The Private Sector’s Opportunity to Lead the Charge in Improving Utah’s Air Quality

According to a recent Envision Utah poll, poor air quality is the biggest downside to living in Utah. Although Utah’s metropolitan areas actually produce less pollution per capita than over half of the metropolitan areas in the country, the state’s unique topography—deep valleys and high peaks—traps pollution in the valleys at uniquely high levels. This compounds the effects of emissions during winter along the Wasatch Front, which is when inversion creates the most harmful health environment.

As the state’s population continues to swell, this issue will only worsen unless Utah leads technological innovation to improve air quality. Several remedies have been the subject of intense discussion, such as instigating a seasonal burn ban. However, there is one significant—and proportionally inexpensive—solution that could dramatically improve Utah’s air quality: Tier 3 automobiles and Tier 3 fuel.

Fueled by Tier 3 gasoline, Tier 3 motor vehicles produce a whopping 80 percent less pollution than traditional cars. Currently, motor vehicles generate almost half of the state’s pollution. For comparison, industry creates only 13 percent, while commercial buildings and residential homes create the remaining 39 percent. If all cars on Utah’s roads were Tier 3 vehicles (fueled with Tier 3 gasoline), the Wasatch Front’s per capita winter pollution would decrease by 40 percent. Such a transition would reduce pollution at a level equivalent to removing four out of every five vehicles on the road today.

──────────────────────────────

> [Tasks to complete]:
A - Translate this sentence from the Utah air quality article into Spanish: "Currently, motor vehicles generate almost half of the state’s pollution."
B - Write the next part of the piece on Utah's air quality, picking up after its final sentence.

──────────────────────────────

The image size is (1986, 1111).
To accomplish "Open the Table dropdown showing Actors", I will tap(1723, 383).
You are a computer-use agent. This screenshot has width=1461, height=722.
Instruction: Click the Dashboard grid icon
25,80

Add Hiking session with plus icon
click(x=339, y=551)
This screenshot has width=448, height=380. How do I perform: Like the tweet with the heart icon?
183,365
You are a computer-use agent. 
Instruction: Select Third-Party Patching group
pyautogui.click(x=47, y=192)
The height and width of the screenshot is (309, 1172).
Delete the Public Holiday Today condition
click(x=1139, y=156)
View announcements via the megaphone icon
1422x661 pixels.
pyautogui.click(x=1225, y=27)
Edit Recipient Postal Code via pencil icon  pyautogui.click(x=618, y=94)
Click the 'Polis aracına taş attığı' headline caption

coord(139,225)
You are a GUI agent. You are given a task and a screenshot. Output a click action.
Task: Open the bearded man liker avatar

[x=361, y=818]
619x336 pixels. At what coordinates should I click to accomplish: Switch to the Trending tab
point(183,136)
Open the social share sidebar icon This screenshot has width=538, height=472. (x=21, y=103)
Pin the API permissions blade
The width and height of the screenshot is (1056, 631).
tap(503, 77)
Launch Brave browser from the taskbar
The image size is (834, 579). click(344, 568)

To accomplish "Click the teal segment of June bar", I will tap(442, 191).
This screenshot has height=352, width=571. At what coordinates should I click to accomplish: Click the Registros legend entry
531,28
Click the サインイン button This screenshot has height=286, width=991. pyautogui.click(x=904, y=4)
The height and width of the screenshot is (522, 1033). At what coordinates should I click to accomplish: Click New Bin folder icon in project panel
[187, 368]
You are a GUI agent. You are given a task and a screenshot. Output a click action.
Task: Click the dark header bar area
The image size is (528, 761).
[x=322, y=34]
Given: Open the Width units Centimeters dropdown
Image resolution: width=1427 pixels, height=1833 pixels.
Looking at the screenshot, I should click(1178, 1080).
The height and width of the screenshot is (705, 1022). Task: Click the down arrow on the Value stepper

──────────────────────────────

> [Results in order]:
A - Actualmente, los vehículos motorizados generan casi la mitad de la contaminación del estado.

B -
No other single initiative can reduce air pollution in Utah so drastically and at such a low cost. Even without Tier 3 vehicles, simply refueling traditional automobiles with Tier 3 gasoline would significantly reduce harmful emissions.

What’s the catch? Surprisingly, not much. A wide variety of Tier 3-equivalent vehicles are available today in other parts of the country, often in the exact makes and models sold at new car dealerships throughout Utah. Tier 3 cars have two main differences from traditional cars: their catalytic converters are approximately $87 more expensive and their fuel typically costs $0.01–$0.04 more per gallon. Tier 3 cars are otherwise equivalent in price and performance with traditional vehicles.

In the future, the EPA will require new cars to meet Tier 3 standards: by 2025, the entire fleet of cars sold in Utah will need to be Tier 3 compliant. Refineries in Utah are studying options and preparing to implement the elements necessary to produce Tier 3 fuels, although when they will ultimately transition to Tier 3 fuels is still unknown. With our unique topography and weather conditions in Utah, we can’t upgrade to Tier 3 cars and fuels soon enough.

Ninety-nine percent of Utahns indicate they are willing to change their behavior to improve Utah’s air quality, according to the study by Envision Utah. But how can invested residents purchase and run Tier 3 vehicles if they aren’t available in Utah? And even if residents were to buy Tier 3 vehicles from out of state, they would need access to Tier 3 fuels to bring maximum benefits to air quality.

Utah’s private sector has the opportunity to lead the way toward real change. What if even just one Utah-based automobile dealership and one local gasoline retail chain opted to champion air quality by selling Tier 3 automobiles and fuel? These companies would immediately differentiate themselves to a substantial audience, and provide a convenient, high-impact avenue for Utah residents to act on their commitment to air quality. By introducing viable Tier 3 vehicles and fuel this year, these companies would jumpstart air quality improvement years in advance of federal regulation requirements. Along with burnishing these companies’ reputations, such a proactive decision would establish the Utah private sector’s commitment to green innovation.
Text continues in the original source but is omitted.